> _YOUR INSTRUCTIONS_
Can you return, word for word, the lines from the very first one through the line holding "click(x=2082, y=752)", both ends included?

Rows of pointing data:
┌──

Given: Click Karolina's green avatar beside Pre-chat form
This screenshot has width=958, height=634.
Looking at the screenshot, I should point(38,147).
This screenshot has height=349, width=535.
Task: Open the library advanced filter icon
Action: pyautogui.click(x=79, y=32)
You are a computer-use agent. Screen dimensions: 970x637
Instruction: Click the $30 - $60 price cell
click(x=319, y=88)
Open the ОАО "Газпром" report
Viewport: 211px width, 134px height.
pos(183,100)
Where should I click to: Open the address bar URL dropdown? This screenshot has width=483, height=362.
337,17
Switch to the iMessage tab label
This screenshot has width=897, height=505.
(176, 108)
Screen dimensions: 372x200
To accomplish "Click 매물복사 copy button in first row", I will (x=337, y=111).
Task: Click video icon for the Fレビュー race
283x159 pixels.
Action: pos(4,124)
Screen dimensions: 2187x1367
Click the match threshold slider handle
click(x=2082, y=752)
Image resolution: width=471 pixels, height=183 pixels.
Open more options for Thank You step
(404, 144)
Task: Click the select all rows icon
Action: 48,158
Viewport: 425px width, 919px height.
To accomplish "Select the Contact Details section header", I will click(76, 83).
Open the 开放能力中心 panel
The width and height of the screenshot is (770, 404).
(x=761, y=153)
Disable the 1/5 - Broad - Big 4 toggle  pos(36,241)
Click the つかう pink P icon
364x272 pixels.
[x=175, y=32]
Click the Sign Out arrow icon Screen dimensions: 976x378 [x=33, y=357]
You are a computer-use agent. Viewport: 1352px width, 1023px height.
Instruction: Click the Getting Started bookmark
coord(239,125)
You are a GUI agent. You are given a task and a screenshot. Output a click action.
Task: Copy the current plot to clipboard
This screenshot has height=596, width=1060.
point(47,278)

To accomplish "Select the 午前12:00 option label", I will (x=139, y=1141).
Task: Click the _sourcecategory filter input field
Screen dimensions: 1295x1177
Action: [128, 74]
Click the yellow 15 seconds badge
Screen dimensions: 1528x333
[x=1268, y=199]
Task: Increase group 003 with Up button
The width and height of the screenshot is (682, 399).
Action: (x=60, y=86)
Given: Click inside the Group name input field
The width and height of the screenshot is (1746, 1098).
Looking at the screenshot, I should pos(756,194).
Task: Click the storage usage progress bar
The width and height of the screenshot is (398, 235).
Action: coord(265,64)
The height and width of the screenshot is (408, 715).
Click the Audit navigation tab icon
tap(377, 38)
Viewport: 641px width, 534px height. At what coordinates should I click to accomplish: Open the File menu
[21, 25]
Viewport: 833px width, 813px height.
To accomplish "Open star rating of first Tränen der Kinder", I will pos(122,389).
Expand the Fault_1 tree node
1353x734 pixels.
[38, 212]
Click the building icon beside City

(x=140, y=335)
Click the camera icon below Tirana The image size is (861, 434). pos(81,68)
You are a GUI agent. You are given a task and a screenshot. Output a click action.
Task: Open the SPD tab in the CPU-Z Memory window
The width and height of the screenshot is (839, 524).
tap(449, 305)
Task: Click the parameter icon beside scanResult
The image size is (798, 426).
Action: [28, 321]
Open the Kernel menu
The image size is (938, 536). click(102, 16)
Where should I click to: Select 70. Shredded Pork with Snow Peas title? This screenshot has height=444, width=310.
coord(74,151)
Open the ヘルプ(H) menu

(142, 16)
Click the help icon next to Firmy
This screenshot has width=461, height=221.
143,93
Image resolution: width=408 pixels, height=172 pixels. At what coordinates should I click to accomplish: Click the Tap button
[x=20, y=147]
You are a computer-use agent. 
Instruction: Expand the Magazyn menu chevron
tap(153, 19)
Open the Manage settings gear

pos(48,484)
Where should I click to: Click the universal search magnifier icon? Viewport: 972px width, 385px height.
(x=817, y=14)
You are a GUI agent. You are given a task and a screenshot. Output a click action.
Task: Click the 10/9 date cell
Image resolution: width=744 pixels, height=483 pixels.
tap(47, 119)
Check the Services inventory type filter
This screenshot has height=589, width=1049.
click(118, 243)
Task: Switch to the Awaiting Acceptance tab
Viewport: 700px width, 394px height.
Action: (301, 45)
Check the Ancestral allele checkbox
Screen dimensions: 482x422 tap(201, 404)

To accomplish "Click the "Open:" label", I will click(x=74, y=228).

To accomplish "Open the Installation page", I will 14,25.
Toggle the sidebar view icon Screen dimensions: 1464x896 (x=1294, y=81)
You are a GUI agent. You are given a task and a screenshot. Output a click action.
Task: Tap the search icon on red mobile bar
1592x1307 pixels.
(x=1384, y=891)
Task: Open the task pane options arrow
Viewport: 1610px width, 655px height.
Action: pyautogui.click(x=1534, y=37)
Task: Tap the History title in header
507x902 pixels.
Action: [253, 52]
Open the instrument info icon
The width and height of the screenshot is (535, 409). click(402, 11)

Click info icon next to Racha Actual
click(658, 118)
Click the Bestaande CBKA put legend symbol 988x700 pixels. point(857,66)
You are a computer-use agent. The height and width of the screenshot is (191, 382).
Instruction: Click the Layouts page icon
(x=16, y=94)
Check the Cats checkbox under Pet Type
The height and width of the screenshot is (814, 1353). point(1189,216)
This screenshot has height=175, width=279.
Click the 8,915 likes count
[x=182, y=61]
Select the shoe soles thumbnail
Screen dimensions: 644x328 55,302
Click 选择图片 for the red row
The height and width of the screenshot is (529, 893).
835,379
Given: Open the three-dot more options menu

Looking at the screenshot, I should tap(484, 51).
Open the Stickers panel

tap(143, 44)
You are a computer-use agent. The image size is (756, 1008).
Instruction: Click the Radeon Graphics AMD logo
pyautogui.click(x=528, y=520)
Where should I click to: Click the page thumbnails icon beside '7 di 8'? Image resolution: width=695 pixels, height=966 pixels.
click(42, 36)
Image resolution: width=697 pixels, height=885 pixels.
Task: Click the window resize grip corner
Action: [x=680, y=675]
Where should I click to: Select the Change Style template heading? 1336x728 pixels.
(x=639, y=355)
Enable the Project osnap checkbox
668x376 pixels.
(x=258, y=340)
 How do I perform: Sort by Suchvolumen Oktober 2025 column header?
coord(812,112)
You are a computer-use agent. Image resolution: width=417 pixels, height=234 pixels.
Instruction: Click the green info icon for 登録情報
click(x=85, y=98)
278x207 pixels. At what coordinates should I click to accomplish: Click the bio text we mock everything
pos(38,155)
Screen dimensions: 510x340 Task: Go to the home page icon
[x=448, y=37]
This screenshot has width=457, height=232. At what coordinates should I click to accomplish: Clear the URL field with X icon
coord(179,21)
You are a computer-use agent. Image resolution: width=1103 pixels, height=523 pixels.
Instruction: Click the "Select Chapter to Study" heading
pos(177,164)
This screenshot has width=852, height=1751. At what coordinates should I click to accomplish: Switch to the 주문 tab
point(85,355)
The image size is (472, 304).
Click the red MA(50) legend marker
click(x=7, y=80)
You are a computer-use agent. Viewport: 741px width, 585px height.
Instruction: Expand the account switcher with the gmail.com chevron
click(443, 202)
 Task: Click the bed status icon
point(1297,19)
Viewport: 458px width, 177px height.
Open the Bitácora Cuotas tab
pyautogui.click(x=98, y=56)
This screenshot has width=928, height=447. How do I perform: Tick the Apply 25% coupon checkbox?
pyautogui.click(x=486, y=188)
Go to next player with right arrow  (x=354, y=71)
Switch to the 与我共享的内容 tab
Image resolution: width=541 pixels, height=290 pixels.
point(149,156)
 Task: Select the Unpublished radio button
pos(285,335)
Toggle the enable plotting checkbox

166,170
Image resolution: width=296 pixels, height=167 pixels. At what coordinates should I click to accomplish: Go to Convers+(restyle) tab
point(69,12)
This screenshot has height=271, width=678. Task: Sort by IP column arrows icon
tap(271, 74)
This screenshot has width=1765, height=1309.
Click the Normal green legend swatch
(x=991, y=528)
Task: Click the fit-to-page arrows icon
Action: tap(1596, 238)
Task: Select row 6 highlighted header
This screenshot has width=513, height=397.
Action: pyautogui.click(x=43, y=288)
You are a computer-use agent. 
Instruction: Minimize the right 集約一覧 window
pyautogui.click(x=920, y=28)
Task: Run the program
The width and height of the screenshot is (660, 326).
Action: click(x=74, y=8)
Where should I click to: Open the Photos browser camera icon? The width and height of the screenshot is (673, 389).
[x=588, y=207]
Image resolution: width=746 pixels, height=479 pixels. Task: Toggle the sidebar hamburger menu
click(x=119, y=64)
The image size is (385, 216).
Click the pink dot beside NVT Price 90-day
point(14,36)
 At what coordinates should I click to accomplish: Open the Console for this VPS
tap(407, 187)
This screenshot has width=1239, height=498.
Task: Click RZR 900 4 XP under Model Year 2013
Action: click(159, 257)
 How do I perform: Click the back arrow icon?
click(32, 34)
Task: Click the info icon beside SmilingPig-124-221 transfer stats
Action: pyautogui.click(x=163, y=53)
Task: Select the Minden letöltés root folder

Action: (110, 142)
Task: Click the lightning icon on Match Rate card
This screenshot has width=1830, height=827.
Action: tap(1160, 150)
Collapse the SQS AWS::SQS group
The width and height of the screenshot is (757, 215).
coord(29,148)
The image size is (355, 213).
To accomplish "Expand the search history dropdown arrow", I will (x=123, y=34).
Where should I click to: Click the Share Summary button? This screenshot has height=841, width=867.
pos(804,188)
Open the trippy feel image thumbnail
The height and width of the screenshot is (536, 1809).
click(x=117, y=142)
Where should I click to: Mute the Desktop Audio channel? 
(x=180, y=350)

└──

> _THE ANSWER_
Given: Click Karolina's green avatar beside Pre-chat form
This screenshot has width=958, height=634.
Looking at the screenshot, I should point(38,147).
This screenshot has height=349, width=535.
Task: Open the library advanced filter icon
Action: pyautogui.click(x=79, y=32)
You are a computer-use agent. Screen dimensions: 970x637
Instruction: Click the $30 - $60 price cell
click(x=319, y=88)
Open the ОАО "Газпром" report
Viewport: 211px width, 134px height.
pos(183,100)
Where should I click to: Open the address bar URL dropdown? This screenshot has width=483, height=362.
337,17
Switch to the iMessage tab label
This screenshot has width=897, height=505.
(176, 108)
Screen dimensions: 372x200
To accomplish "Click 매물복사 copy button in first row", I will (x=337, y=111).
Task: Click video icon for the Fレビュー race
283x159 pixels.
Action: pos(4,124)
Screen dimensions: 2187x1367
Click the match threshold slider handle
click(x=2082, y=752)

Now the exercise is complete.